Reproduction of a copperplate engraving by Matthäus Merian – 1654
Reproduction of a copperplate engraving by Matthäus Merian – 1654

The Cistercian Lutheran Protestant  Abbey of Amelungsborn

The Amelungsborn monastery was founded in the heyday of the Cistercian Order in 1135 by monks of the Rhineland abbey of Altencamp. According to the statues of the order new monastic settlements were required to be in remote places far from other settlements to enforce the monastic ideal of asceticism in combination with hard manual labour. Amelungsborn and the related Cistercian abbey of Loccum (founded in 1163) are the only two evangelic monasteries in Germany with an uninterrupted tradition. Amelungsborn was the source of a number of monasteries that contributed to the Spiritual and economic development in the Northeast of Germany like Doberan in Mecklenburg. In 1280 there were 50 monks and 90 lay brothers in Amelungsborn, a comparatively large number indicating the importance of this monastery. In 1568 Abbot and Convent followed their sovereign the Duke of Brunswick in accepting Luther's new creed.

Reduced in number they took care of the adjoining parishes and opened a Latin boarding-school preparing boys for theological studies at the State University of Helmstedt. The monastic tradition of religious Services was maintained until the school was transferred to the nearby town of Holzminden.

In the course of time the monastic buildings deteriorated increasingly, and in the 19th Century important parts, such as the cloister, even suffered demolition.

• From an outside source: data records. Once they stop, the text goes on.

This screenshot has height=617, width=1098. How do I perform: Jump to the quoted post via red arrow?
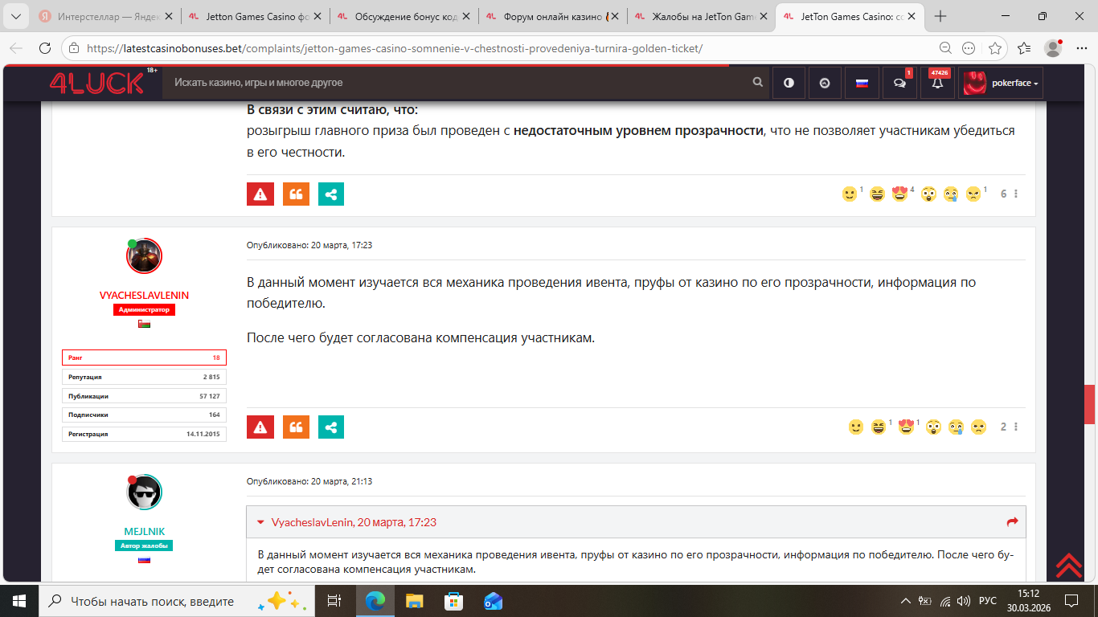click(x=1012, y=522)
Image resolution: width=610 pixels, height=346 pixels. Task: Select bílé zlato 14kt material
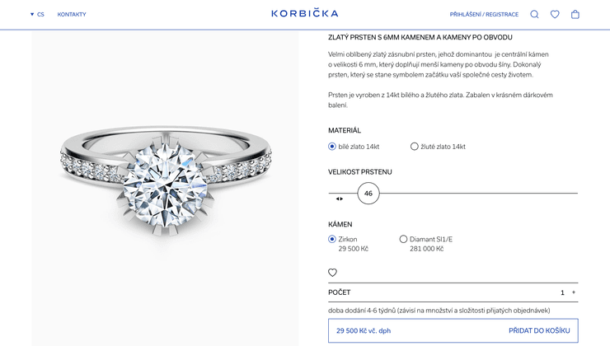click(x=332, y=147)
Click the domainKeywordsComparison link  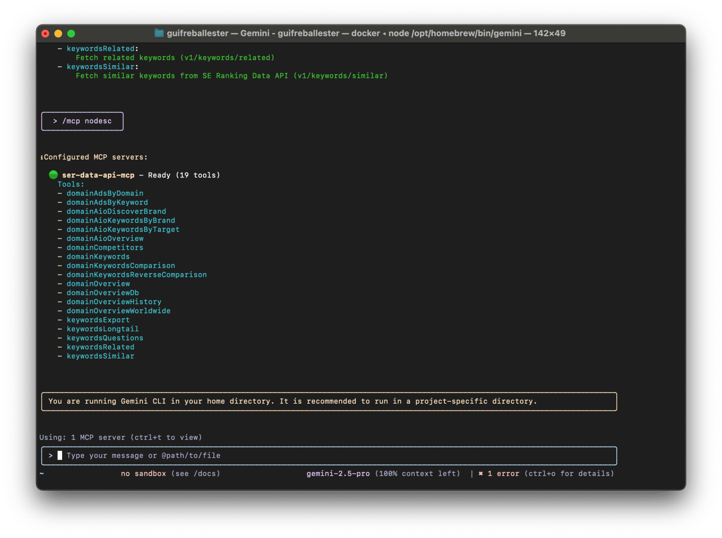121,265
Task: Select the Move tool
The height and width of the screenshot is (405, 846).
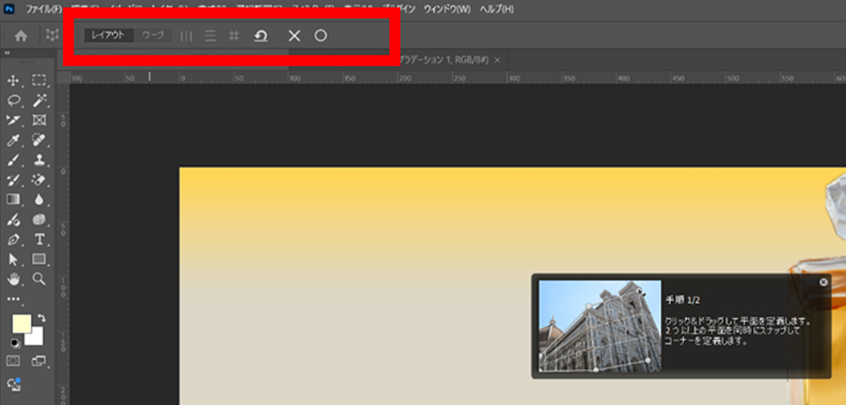Action: (13, 80)
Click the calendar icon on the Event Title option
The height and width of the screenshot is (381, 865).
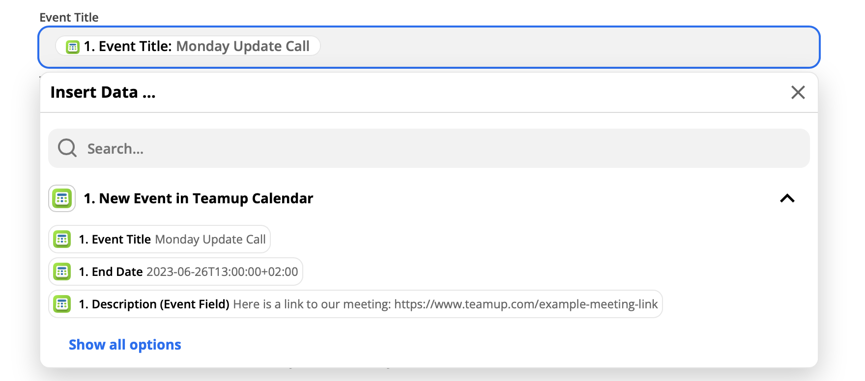click(x=62, y=239)
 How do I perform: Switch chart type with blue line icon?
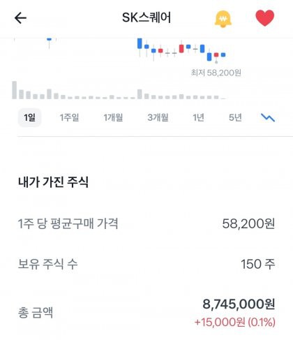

In 1655 the Abbot of Amelungsborn was also appointed head of the Holzminden diocese of the Duchy of Brunswick, of which Amelungsborn was part. Under the rule of Napoleon in 1806 the Amelungsborn Convent was discharged leaving only the position of the Abbot untouched. From 1912 to 1960 this Position was vacant for political reasons.

In the last days of World War II the abbey was badly ruined, but soon rebuilt for ecclesiastical use as parish church for the neighbouring villages Golmbach, Holenberg, Lüt-genade, Negenborn, Reileifzen and Warbsen, and to house seminars and conferences.

With Christhard Mahrenholz being appointed 54th abbot in 1960, the revival of monastic life was made possible. A convent consisting of 7 clerical members and a Jurist, and a brotherhood (familiaritas) were called. They meet regularly throughout the year. Activities include four daily prayers, study of the Bible, discussions of religious and social topics, as well as hours of silence, personal exchange and manual labour.

On the occasion of their inauguration the Amelungsborn brothers commit themselves

  • to consider a word of the Bible daily
  • to give thanks to God and ask for guidance through the day
  •  to practice the befitted Christian intercession on behalf of themselves, as well for Church and World
  •  to be available with their professional qualifications to the church itself as well as clerical and non-clerical groups meeting in the monastery.

Since 2002 the Right Reverend Eckhard Gorka has been 58th abbot of Amelungsborn.

The Abbey church is open daily throughout the year from 8 a.m. to 7 p.m. Sunday Services are held from April through November at 10 a.m.